====== Texto citado ======

26 de setembro de 2024

Singularidade

Fredric Jameson (1934-2024).

Benjamin Kunkel

Sidecar


O grande crítico marxista Fredric Jameson, que morreu no domingo aos 90 anos, lançou um olhar frio sobre a morte. A morte em nossa sociedade deriva seu glamour e pathos da representação da extinção de um indivíduo supostamente único, não apenas solitário, mas singular, outrora ideal — tipicamente um "gênio" ou "herói" e hoje mais frequentemente uma celebridade. E Jameson não aceitaria nada disso. O que quero dizer levará um momento para explicar.

De modo geral, esse pensador decididamente utópico aderiu à proibição de imagens esculpidas de utopia enunciadas por Adorno, e se absteve em sua análise de várias utopias clássicas e de ficção científica de especulações próprias sobre os lineamentos de uma sociedade ideal. Mas sua reticência não era absoluta e, em um punhado de lugares dentro de seu enorme corpo de escritos, Jameson apresenta a depreciação da mortalidade pessoal como uma característica da Utopia (sua maiúscula). Um exemplo marcante está em seu ensaio, em The Seeds of Time (1994), sobre Andrei Platonov e o picaresco utópico Chevengur do romancista soviético. O pensamento da Utopia, diz Jameson, "nos obriga a confrontar a dimensão mais aterrorizante de nossa humanidade, pelo menos para o individualismo das pessoas modernas e burguesas, e essa é nossa espécie, nossa inserção na grande cadeia das gerações, que conhecemos como morte. A utopia é inseparável da morte, na medida em que sua serenidade olha calma e implacavelmente para longe dos acidentes da existência individual e da inevitabilidade de seu desaparecimento: nesse sentido, pode-se até dizer que a utopia resolve o problema da morte, inventando uma nova maneira de encarar a morte individual, como uma questão de preocupação limitada, além de todo estoicismo.

====== Dados brutos ======

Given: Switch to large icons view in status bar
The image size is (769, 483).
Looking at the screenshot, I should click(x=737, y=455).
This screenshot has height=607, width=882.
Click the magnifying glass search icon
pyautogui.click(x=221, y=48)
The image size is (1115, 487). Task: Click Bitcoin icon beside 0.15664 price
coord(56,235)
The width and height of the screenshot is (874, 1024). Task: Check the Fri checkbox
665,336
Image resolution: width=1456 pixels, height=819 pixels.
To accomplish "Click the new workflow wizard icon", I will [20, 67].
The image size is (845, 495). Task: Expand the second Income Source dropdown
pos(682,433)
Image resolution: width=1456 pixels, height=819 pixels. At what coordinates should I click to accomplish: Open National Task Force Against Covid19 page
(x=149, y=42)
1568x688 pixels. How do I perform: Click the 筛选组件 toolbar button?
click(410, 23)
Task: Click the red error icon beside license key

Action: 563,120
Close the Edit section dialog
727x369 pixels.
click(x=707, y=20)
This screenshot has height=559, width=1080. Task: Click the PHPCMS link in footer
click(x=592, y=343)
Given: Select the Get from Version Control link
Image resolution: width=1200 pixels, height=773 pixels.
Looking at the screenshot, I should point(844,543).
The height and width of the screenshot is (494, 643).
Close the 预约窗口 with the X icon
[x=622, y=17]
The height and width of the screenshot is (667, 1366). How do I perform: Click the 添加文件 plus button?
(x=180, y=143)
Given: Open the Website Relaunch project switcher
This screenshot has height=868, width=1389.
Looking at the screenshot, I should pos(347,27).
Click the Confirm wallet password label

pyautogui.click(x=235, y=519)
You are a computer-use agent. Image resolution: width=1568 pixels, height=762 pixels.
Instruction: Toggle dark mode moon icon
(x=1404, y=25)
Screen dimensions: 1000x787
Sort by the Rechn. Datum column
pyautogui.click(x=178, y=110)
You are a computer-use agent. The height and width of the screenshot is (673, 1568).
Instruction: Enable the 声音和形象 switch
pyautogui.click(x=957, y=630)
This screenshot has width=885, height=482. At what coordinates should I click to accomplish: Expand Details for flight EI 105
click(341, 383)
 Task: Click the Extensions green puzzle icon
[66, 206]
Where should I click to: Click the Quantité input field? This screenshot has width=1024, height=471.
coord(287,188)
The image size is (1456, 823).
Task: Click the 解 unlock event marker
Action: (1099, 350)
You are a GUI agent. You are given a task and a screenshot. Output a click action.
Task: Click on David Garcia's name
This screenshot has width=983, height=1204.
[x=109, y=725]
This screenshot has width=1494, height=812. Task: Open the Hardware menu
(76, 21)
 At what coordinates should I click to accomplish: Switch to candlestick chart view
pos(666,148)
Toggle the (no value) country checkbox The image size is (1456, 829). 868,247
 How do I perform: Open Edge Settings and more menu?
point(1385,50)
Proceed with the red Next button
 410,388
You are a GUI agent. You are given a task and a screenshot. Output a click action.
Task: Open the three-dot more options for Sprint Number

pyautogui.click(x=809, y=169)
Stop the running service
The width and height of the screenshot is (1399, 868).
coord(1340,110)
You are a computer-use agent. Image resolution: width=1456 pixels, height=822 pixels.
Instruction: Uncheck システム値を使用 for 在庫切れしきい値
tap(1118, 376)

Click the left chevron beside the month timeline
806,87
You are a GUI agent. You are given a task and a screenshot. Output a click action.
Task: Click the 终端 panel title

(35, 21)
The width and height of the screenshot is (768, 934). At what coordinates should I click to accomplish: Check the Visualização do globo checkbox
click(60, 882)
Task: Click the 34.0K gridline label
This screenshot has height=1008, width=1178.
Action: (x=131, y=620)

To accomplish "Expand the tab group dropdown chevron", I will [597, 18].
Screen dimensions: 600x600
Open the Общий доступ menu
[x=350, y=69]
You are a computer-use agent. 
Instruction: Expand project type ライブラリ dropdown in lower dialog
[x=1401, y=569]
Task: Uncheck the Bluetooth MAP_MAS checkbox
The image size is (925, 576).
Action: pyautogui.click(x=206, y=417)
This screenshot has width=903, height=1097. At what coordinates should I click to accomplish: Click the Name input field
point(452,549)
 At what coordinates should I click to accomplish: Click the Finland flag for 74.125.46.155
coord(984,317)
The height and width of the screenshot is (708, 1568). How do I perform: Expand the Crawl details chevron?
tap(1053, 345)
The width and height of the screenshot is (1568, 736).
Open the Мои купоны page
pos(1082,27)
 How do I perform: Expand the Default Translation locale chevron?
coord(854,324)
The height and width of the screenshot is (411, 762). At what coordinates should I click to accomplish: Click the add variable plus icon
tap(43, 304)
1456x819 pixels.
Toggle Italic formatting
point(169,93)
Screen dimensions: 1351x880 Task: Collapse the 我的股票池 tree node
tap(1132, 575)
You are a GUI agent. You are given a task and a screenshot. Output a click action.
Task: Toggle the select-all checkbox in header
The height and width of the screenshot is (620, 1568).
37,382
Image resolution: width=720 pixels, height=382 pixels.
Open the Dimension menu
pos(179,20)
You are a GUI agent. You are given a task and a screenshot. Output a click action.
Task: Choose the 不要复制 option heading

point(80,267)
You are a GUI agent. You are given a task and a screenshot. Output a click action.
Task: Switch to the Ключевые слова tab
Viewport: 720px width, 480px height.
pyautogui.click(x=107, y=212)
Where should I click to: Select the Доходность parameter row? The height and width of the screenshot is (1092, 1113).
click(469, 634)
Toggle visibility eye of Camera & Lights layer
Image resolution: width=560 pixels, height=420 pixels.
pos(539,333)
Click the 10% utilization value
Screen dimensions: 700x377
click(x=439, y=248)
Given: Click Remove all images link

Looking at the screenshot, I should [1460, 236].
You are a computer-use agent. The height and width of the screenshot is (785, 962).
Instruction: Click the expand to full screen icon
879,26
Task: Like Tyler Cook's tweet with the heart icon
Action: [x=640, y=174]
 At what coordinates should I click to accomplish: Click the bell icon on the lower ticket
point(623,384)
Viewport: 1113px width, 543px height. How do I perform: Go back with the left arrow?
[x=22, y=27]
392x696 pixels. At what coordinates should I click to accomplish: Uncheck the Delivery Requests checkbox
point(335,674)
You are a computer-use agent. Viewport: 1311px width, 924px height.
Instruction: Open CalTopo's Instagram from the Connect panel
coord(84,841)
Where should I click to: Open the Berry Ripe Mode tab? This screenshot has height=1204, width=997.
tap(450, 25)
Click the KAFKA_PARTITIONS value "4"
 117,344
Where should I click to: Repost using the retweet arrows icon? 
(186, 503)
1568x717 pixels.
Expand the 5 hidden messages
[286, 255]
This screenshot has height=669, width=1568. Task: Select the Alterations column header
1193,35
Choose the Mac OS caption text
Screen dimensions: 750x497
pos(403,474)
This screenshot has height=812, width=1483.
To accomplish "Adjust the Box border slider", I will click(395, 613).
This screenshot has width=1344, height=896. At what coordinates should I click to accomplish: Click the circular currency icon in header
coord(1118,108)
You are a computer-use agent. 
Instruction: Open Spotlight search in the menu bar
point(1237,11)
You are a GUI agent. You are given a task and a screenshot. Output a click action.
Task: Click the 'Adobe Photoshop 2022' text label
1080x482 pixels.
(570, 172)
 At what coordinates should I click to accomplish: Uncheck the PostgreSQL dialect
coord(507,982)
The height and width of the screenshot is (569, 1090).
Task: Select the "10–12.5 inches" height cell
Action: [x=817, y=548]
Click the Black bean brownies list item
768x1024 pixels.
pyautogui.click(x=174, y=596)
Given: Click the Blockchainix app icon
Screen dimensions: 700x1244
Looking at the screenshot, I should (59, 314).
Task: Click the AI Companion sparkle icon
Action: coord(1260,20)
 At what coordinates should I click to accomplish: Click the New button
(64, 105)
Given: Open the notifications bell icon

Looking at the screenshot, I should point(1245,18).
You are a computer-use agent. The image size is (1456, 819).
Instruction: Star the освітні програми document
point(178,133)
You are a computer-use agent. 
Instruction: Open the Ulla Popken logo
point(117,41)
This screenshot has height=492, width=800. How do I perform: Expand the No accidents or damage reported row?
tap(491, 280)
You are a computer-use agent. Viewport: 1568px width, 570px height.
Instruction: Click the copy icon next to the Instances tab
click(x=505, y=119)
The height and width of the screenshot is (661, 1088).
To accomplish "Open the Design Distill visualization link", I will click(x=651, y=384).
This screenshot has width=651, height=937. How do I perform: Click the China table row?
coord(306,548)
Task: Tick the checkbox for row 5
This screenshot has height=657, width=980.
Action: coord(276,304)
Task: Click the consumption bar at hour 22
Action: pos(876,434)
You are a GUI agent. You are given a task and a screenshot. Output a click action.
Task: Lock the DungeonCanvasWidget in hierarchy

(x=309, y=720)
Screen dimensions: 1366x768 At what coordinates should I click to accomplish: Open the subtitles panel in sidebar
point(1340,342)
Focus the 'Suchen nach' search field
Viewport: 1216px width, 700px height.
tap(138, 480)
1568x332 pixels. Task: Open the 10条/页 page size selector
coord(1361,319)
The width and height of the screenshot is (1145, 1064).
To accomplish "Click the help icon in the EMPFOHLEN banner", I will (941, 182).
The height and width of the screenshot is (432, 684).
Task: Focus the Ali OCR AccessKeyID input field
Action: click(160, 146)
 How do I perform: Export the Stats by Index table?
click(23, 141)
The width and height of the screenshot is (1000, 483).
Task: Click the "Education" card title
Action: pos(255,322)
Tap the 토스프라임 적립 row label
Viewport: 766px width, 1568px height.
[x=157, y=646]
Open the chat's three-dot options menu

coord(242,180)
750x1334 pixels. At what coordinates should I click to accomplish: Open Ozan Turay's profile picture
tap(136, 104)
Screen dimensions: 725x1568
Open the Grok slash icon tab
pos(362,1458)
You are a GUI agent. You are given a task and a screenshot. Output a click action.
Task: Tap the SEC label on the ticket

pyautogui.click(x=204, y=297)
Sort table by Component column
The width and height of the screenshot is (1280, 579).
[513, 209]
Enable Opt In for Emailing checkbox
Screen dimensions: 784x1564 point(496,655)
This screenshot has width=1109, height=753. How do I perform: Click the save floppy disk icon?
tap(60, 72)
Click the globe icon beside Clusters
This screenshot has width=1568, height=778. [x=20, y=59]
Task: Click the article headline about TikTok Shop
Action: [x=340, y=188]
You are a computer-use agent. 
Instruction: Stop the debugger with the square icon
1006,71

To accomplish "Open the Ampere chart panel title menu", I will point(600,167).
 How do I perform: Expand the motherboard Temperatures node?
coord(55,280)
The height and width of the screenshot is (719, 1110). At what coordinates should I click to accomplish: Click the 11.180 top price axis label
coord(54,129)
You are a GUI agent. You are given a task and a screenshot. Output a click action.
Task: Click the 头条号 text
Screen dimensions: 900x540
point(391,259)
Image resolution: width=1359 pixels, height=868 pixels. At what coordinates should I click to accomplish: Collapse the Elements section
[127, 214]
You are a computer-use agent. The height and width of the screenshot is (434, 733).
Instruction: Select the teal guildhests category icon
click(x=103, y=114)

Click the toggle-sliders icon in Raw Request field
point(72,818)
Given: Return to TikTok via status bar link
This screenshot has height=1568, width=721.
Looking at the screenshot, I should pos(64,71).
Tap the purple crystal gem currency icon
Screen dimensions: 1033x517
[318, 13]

======

Detalhes do problema: Copie novamente o trecho do texto sobre Fredric Jameson que começa em "Fredric Jameson (1934-2024)." e termina depois de "momento para explicar.", substituindo "celebridade" por "estrela".

Solução:
Fredric Jameson (1934-2024).

Benjamin Kunkel

Sidecar


O grande crítico marxista Fredric Jameson, que morreu no domingo aos 90 anos, lançou um olhar frio sobre a morte. A morte em nossa sociedade deriva seu glamour e pathos da representação da extinção de um indivíduo supostamente único, não apenas solitário, mas singular, outrora ideal — tipicamente um "gênio" ou "herói" e hoje mais frequentemente uma estrela. E Jameson não aceitaria nada disso. O que quero dizer levará um momento para explicar.